Task description –
One figure is the whole answer: the number of lines below that contain the word "computer".

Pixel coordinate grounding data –

-----

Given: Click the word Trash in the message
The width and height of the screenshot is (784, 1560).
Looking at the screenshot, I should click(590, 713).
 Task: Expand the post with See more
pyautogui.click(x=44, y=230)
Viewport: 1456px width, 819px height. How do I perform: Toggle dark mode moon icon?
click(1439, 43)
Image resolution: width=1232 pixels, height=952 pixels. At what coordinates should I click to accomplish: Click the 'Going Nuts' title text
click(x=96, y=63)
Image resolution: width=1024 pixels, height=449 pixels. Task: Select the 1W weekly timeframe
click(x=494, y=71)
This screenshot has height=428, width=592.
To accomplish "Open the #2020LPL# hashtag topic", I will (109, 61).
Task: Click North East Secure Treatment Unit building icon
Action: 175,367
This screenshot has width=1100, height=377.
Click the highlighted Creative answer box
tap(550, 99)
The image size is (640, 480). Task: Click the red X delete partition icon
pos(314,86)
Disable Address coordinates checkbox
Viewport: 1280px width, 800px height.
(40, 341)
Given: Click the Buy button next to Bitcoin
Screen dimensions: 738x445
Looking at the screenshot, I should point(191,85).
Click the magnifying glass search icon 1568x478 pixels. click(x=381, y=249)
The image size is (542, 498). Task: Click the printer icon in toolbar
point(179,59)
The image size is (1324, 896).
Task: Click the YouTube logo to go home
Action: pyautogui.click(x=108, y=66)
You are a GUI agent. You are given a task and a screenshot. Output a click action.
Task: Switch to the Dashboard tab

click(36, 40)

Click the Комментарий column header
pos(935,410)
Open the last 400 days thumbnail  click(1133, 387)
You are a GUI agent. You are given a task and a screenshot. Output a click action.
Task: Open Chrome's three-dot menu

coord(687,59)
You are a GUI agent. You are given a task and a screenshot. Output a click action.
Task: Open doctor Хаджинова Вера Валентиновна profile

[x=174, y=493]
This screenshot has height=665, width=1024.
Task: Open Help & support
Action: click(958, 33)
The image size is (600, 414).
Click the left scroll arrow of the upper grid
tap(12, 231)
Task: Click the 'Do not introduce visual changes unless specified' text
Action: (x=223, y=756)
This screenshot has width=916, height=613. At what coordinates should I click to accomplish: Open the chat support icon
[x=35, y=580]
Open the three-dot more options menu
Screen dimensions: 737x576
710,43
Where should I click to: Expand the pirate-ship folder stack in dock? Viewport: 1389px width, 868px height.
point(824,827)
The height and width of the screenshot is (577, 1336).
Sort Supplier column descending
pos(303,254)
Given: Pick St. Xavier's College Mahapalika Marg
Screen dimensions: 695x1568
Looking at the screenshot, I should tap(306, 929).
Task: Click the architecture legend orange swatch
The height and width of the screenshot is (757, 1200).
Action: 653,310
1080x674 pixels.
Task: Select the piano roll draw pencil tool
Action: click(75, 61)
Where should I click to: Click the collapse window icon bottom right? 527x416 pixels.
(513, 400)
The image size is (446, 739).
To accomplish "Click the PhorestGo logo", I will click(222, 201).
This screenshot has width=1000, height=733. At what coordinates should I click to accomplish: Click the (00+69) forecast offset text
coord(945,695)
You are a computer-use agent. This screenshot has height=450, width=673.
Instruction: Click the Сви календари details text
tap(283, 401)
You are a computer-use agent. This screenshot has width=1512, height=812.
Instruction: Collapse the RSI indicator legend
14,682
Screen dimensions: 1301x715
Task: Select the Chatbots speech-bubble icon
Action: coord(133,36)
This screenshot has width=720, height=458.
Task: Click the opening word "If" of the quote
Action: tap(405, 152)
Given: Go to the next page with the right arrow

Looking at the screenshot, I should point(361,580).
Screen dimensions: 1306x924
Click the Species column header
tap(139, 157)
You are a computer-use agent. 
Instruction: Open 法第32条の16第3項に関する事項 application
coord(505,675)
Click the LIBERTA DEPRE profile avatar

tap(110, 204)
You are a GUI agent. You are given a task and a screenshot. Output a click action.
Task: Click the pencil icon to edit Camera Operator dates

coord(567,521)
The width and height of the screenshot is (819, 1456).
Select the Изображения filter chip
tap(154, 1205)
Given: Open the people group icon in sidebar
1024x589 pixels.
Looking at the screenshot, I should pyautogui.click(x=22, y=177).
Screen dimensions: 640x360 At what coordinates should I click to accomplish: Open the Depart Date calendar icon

-----

Response box –
3